Out he came, his little pointed nose and his long whiskers, his little round ears and his bright eyes. Out came his little humpy body and his long tail. And then he sat up on his hind legs, and curled his tail twice round himself and looked at the little girl.

The little girl, who had a kind heart, forgot all her sorrows, and took a scrap of her crust and threw it to the little mouse. The mouseykin nibbled and nibbled, and there, it was gone, and he was looking for another. She gave him another bit, and presently that was gone, and another and another, until there was no crust left for the little girl. Well, she didn’t mind that. You see, she was so happy seeing the little mouse nibbling and nibbling.

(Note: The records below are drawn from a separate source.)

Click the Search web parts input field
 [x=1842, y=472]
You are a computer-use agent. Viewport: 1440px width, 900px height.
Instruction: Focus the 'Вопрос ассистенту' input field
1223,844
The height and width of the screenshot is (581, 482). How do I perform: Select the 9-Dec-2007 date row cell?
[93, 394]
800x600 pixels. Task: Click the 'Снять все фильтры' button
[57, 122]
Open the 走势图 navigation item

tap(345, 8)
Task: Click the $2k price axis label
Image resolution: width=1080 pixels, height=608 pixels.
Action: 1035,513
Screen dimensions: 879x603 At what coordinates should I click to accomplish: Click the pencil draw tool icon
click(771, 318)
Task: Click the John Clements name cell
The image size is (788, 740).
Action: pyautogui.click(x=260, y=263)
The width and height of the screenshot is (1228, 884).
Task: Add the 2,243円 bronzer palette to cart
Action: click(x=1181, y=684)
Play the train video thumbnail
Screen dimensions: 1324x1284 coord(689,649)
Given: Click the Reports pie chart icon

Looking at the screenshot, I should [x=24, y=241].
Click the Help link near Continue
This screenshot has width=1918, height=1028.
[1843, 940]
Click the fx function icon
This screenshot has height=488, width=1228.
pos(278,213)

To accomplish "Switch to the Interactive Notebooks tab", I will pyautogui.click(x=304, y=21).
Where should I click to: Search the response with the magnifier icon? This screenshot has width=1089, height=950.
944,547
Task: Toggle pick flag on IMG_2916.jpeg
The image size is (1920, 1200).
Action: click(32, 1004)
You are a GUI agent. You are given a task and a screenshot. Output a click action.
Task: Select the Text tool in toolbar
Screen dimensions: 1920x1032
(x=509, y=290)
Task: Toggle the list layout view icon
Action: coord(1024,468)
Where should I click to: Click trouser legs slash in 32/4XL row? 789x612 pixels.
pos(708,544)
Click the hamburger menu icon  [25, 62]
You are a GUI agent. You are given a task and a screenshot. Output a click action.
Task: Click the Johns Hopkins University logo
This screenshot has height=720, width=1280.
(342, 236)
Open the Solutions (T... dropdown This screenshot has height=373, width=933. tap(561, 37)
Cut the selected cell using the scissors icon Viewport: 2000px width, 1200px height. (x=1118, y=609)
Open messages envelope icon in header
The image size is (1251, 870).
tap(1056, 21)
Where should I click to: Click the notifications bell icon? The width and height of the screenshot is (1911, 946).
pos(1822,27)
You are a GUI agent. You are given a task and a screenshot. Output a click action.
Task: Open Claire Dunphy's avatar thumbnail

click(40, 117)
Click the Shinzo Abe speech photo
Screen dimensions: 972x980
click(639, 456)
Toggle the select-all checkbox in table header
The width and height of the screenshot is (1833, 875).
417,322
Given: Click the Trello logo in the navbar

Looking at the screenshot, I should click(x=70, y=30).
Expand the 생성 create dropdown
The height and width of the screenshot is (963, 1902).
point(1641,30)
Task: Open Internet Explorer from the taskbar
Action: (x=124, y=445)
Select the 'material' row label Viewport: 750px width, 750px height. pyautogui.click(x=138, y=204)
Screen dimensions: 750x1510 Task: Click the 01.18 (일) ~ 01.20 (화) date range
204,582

When the crust was done the mouseykin looks up at her with his little bright eyes, and “Thank you,” he says, in a little squeaky voice. “Thank you,” he says; “you are a kind little girl, and I am only a mouse, and I’ve eaten all your crust. But there is one thing I can do for you, and that is to tell you to take care. The old woman in the hut (and that was the cruel stepmother) is own sister to Baba Yaga, the bony-legged, the witch. So if ever she sends you on a message to your aunt, you come and tell me. For Baba Yaga would eat you soon enough with her iron teeth if you did not know what to do.”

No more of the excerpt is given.